I have a confession to make. One of my very, very few regrets in life is that I gave my records (“vinyl” now) to Goodwill ten years ago. I kick myself almost daily. A few, like my mono Beatles album and a Stan Kenton, are worth a good chunk of change these days. There is simply nothing like the sound of a real record (sorry, “vinyl” just doesn’t trip off my tongue well yet).
Diagnostic musicologist–or should that be vinylologist?

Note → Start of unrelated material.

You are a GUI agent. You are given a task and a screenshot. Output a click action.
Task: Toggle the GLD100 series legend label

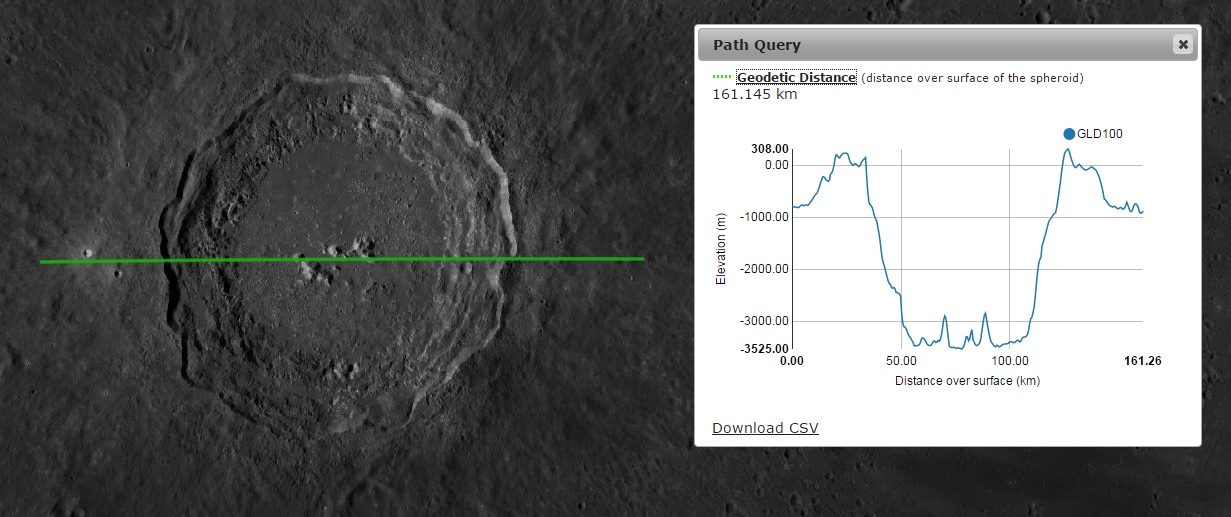click(1099, 133)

Meet Frank–he loves records. In the 1980s when cd-s were taking over from the wave of disappointment that was, first, 8-tracks, and then cassette tapes, Frank was a lone wolf in the save vinyl movement. Like a reader’s advisory librarian, Frank could listen to a customer and “hook” him up with a string of albums that told similar stories–but across musical “genres.” From Chopin to, say, Aretha Franklin, to Queen, to Johnny Cash–or at least something like that journey. Frank knows music thanks to his quirky mother, Peg. I had a little of this sort of teaching myself so I fell in love with this book right off. It also made me start remembering and listening online to some of my favorites–maybe someday I’ll post my own playlist.
Enter a mysterious young woman who hires Frank to “teach” her music in this way. Add in a charming group of folks working on the same nearly dead street as Frank’s record store and you have a marvelous ensemble cast to flesh out Frank’s story.
I loved this book from start to finish. Frank’s character is such a real and authentic voice of a music lover–a record (vinyl) lover. He hears the music in his very soul. The publisher has given us a gift of a great playlist from the book that you can access here: The Music Shop Playlist. You can also listen to some of author Rachel Joyce’s own favorite healing music.
I dearly hope Bill Nighy is cast as Frank and maybe Lily James as the mysterious stranger (no spoilers) and possibly Julie Walters as Maude. I previously enjoyed the author’s book, The Unlikely Pilgrimage of Harold Fry.